■ **Quoted text**
[Begin]

Virginia State Corp. Commission v. F.C.C.

Decision Date18 June 1984
Docket NumberNo. 83-1136,83-1136
Citation737 F.2d 388
PartiesVIRGINIA STATE CORPORATION COMMISSION, Petitioner, v. FEDERAL COMMUNICATIONS COMMISSION and United States of America, Respondents, North American Telephone Association, et al., Intervenors.
CourtU.S. Court of Appeals — Fourth Circuit

Russell W. Cunningham (Donald G. Owens, Sherry H. Bridewell, Richmond, Va., David E. Blabey, Washington, D.C., Lawrence G. Malone, Albany, N.Y., Lynwood J. Evans, Phoenix, Ariz., Richard P. Rosenberry, Lawrence F. Barth, Columbus, Ohio, Lloyd N. Moore, Jr., Montgomery, Ala., Donald A. Low, Topeka, Kan., Rosemary O'Leary, Lawrence, Kan., Harris S. Leven, Jonathan L. Heller, Columbus, Ohio, Jean E. Heilman, St. Paul, Minn., Lee McCulloch, Little Rock, Ark., Jack Shreve, Benjamin H. Dickens, Jr., Tallahassee, Fla., Steven W. Hamm, Raymond E. Lark, Jr., Russell H. Putman, Jr., Columbia, S.C., Joseph I. Lieberman, New Haven, Conn., Peter J. Jenkelunas, New Britain, Conn., Janice E. Kerr, San Francisco, Cal., Gretchen Dumas, Sacramento, Cal., J. Calvin Simpson, San Francisco, Cal., Douglas N. Owens, Olympia, Wash., Steven R. Shanahan, Cheyenne, Wyo., Bruce W. Renard, Tallahassee, Fla., Diane L. McIntire, Washington, D.C., Steven M. Schur, Madison, Wis., Jon E. Kingstad, Milwaukee, Wis., Paul Rodgers, Charles D. Gray, Washington, D.C., Frank J. Kelley, Atty. Gen., Detroit, Mich., Louis J. Caruso, Sol. Gen., Don L. Keskey, John M. Dempsey, Asst. Attys. Gen., Chicago, Ill., Ronald D. Eastman, Sp. Asst. Atty. Gen., Linda Mounts, Joel B. Shifman, Charleston, W.Va., on brief), for petitioner.

John E. Ingle, Deputy Associate Gen. Counsel, Washington, D.C. (Bruce E. Fein, Gen. Counsel, Great Falls, Va., Daniel M. Armstrong, Associate Gen. Counsel, Washington, D.C., on brief), for respondents.

Michael Boudin, Washington, D.C. (Leonard R. Stein, San Francisco, Cal., Raymond F. Scully, Philadelphia, Pa., Lester G. Stiel, Cleveland, Ohio, W. Preston Granbery, New York City, Earl R. Huffman, David Horn, Cincinnati, Ohio, Thomas L. Jones, John Wohlstetter, Richard McKenna, James Hobson, Albert H. Kramer, John W. Hunter, Carolyn C. Hill, Washington, D.C., Maria A. Kendro, Kansas City, Mo., on brief), for intervenors supporting respondents.

[End]

[Item-finding records]
[Begin]

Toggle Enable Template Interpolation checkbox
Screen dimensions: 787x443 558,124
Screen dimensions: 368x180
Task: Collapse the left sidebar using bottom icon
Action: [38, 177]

[End]

Reproduce the court case text word for word, from "John E. Ingle, Deputy" up to and including "intervenors supporting respondents.".

John E. Ingle, Deputy Associate Gen. Counsel, Washington, D.C. (Bruce E. Fein, Gen. Counsel, Great Falls, Va., Daniel M. Armstrong, Associate Gen. Counsel, Washington, D.C., on brief), for respondents.

Michael Boudin, Washington, D.C. (Leonard R. Stein, San Francisco, Cal., Raymond F. Scully, Philadelphia, Pa., Lester G. Stiel, Cleveland, Ohio, W. Preston Granbery, New York City, Earl R. Huffman, David Horn, Cincinnati, Ohio, Thomas L. Jones, John Wohlstetter, Richard McKenna, James Hobson, Albert H. Kramer, John W. Hunter, Carolyn C. Hill, Washington, D.C., Maria A. Kendro, Kansas City, Mo., on brief), for intervenors supporting respondents.